There is a growing chorus from an array of politicians and the mainstream media for much tighter restrictions on electoral donations. Victorian Liberal Party president Michael Kroger is calling for parties to be publicly funded and private donations to be capped at $1,000. Similarly, Tony Abbott is calling for a ban on company donations, foreign donations and union donations.

This is also essentially the position of the Greens. Richard Di Natale claimed, “What we’re talking about is an end to big money politics, wherever that money comes from”.

But there is nothing progressive about propping up the existing political parties via public funding. It just helps maintain the political status quo, makes politics even more bureaucratic and makes it harder for new left wing parties to emerge.

The Liberal Party is currently in financial trouble because it is not getting the usual amount of cash from its big business mates. Why should working class tax payers have to fork out hundreds of millions of dollars to help maintain the main party of its rich and powerful enemies? Let the Liberals go begging door to door in Toorak and St Ives.

On the other side of politics, public funding of parties like the ALP just strengthens the hand of the MPs and the party apparatus and makes them less accountable to their members and supporters. The ALP is bureaucratic enough already. Why free it even further from the need to have an active and committed membership that has a say in the direction of the party?

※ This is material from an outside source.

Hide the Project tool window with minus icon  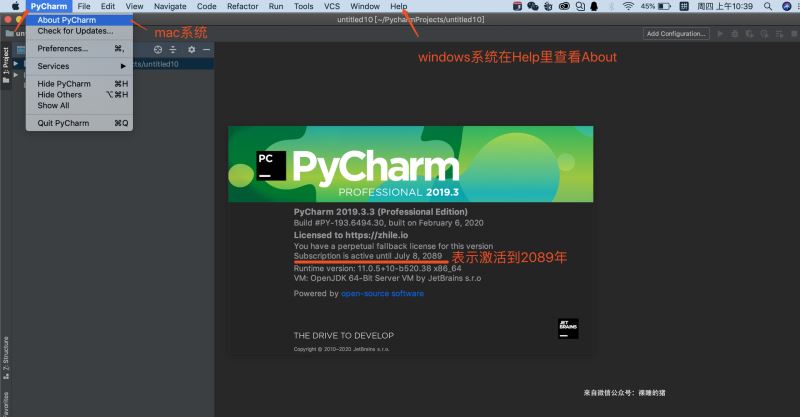coord(206,50)
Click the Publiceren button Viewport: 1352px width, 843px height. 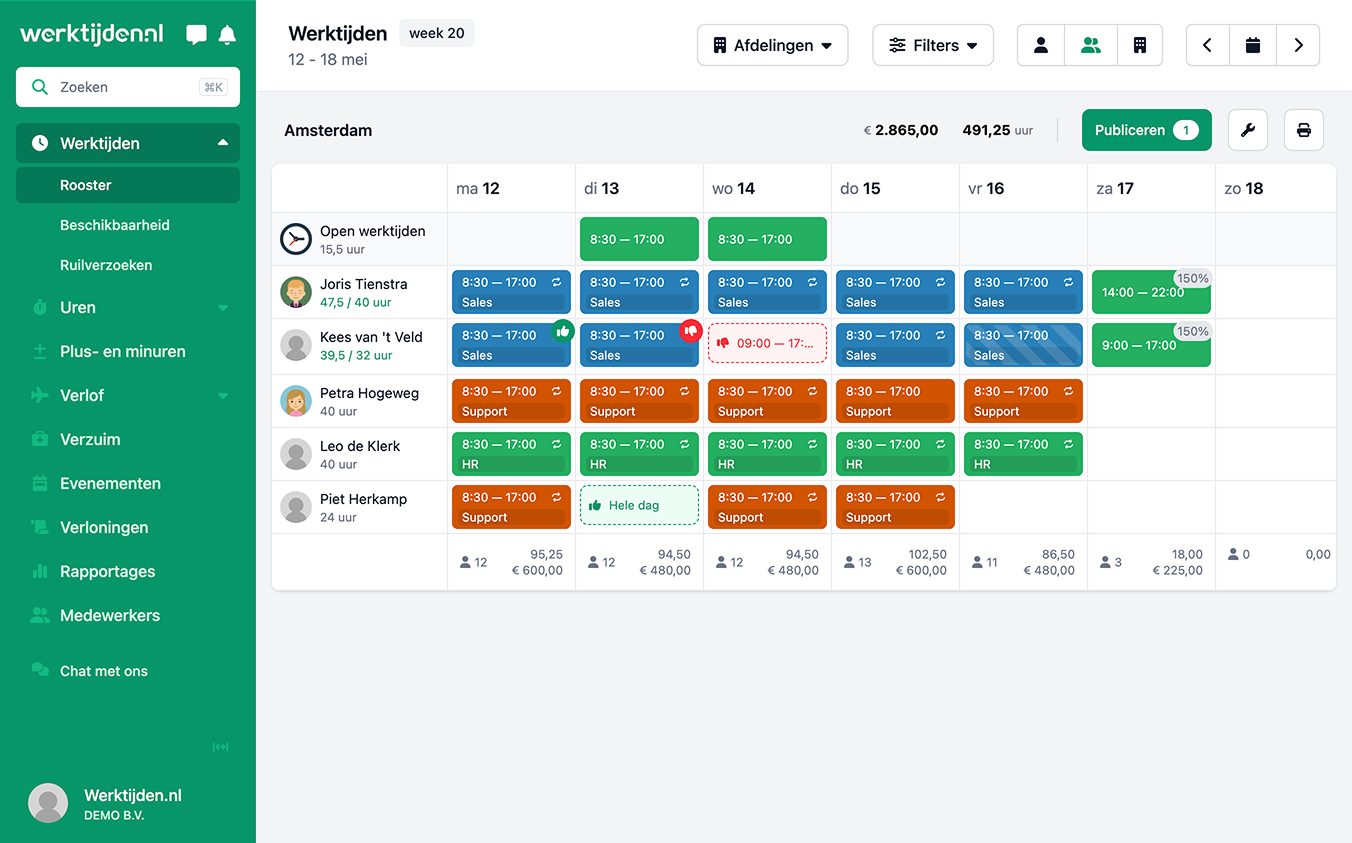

The same goes for the Greens. Greatly increased public funding would just give the group of professional managers around Di Natale even greater control, unfettered by pesky members.

But the most reactionary element to these funding proposals is the call for a ban on union donations. This is an attempt to further undermine any working class influence in politics.

The rich and powerful and their media hate the idea that workers should have their own party to defend their class interests against the bosses – a party that workers fund with their own money. The bosses don’t want workers’ organisations such as unions to have any say in politics.

Sure, the unions do this in a highly bureaucratic way today, and socialists fight in the unions to make them more democratic in every aspect of their work. But the Fairfax press, Tony Abbott and Richard Di Natale are not concerned about enhancing the rights of rank and file union members. They want to expunge class from politics.

They pretend to be even handed by also calling for limitations on direct company donations to parties. But the bosses will easily find ways around this (as the NSW Liberals found ways around the ban on donations from property developers).

In any case they will still have their papers, their TV and radio stations and think tanks plus their control of the education system – all of which are much more significant for trying to mould public opinion in their favour than the few millions they give to the Liberal Party.